The present recording is accompanied by a helpful introduction but has no text, let alone a translation. Indeed, surfing around the Internet in the hope of finding a libretto and translation, I found instead a correspondence lamenting that not even the publishers (Boosey & Hawkes) can provide an English translation and the only one ever made was for a vocal score in English only (for the 1910 production?), long out of print. The brief synopsis here tells a story with two characters, a minor intervention from a third plus a few from the townsfolk (the chorus). As you can see, the opera actually has a rather large cast and it would be nice to know what they are all doing.

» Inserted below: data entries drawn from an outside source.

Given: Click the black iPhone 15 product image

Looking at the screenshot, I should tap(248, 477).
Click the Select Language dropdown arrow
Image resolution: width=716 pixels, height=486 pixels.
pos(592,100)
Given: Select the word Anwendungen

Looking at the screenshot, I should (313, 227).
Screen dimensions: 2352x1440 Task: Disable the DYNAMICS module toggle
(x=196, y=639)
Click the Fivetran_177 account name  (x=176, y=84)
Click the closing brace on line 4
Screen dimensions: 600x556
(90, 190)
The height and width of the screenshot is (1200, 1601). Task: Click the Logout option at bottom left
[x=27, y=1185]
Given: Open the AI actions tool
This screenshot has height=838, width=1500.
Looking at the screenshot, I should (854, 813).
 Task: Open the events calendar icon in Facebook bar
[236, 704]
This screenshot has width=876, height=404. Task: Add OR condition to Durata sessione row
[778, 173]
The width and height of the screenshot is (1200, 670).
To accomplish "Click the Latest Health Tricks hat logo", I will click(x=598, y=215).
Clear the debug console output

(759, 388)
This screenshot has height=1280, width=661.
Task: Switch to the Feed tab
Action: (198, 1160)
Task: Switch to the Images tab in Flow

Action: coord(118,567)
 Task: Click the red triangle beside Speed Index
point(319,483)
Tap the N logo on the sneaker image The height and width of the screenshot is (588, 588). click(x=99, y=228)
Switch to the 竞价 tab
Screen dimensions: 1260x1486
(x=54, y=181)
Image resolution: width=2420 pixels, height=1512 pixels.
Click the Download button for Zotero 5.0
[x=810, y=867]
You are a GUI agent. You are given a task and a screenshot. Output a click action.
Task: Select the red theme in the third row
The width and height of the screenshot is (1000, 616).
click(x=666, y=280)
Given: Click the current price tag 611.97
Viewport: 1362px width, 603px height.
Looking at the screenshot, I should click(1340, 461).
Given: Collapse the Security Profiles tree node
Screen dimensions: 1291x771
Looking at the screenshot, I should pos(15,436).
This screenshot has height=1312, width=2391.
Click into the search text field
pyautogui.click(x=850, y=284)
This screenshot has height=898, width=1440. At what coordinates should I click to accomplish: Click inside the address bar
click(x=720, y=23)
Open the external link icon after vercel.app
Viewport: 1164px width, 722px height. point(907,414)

Forced to judge the work as a 90-minute symphonic poem with voices, I can only say it comes out of it pretty well. Richard Strauss seems to have forgotten his spleen when he actually got down to creating music, and here we have a continuous stream of alternately lively, fantastic, sumptuous and passionate music, with the love scenes the obvious highlights.

Other recordings, both from Munich, are a live 1958 version with Maud Cunitz and Marcel Cordes under Kempe on Orfeo and a studio version from about 1985 with Varady and Weikl under Heinz Fricke on Arts Music. Both seem to provide a libretto, though no translation. You might say the one has the conductor, the other has the singers.

This one has both. Though live, it appears to have been two concert performances excellently recorded by Berlin Radio, albeit with the voices a mite too far forward as they often were in those days. Gundula Janowitz soars with all the Straussian voluptuousness at her command, Shirley-Quirk is thoroughly in control of the high tessitura and Leinsdorf shows not only the firm architectural grasp we might take for granted, but also a spontaneity, wit and tenderness which he is popularly supposed to have lacked. Some of the smaller parts struggle a bit with the tessitura, but without a libretto it’s a bit difficult to say who is the culprit. If the lack of a libretto does not worry you, you can safely go for this set.

The other two versions spread the work over two CDs (interestingly, Kempe’s timing is identical to Leinsdorf’s, Fricke takes three minutes more); the present issue, evidently aimed at fans of Janowitz, has a selection from Spontini’s La Vestale, again a concert performance for a major European radio station. Though the recording companies thought Janowitz could sing only Mozart, Strauss and Lieder, she did have such things as Aida in her repertoire and is fully in command of an opera which sits somewhere between Mozart’s La Clemenza di Tito, late Gluck and Bellini. Her radiant tone and fine line are always in evidence, and are basically the tools with which she makes her characterization – a Tebaldi concept rather than a Callas one, you might say. The other parts are at least adequate, as far as I can tell from a selection which includes them only where they have duets or ensembles with the heroine, and somewhat more than that in the case of Ruza Baldani’s Grande Vestale.

Off-the-air or not, Ponto had a good source for Feuersnot. Here, the congested, monophonic and distorted sound is typical of home-taping on moderate equipment, the sort of thing you might describe as "not bad for what it is" if it dated from about 1955. If the original tapes are still held by the RAI (I think there’s a 90% chance that they are and sound fine), then it really would be worthwhile for someone (Warner Fonit?) to remaster them and issue the performance properly (and complete). Since the two commercial recordings, under Kühn and Muti, are inadequately cast, this adequately cast version (and much more than that in the case of Janowitz) under a conductor well versed in this sort of thing would be the first choice.

For what it’s worth, more or less bootleg versions of La Vestale have appeared at one time or another with Callas (in a version cut to the bone), the young Renata Scotto conducted by the elderly Vittorio Gui (also with plenty of cuts), Caballé, Kabaivanska and the present performance in its complete form.

Still, if it’s Feuersnot you want, since the alternative versions have nothing extra, even if you regard this "bonus" as non-existent it doesn’t really enter the equation.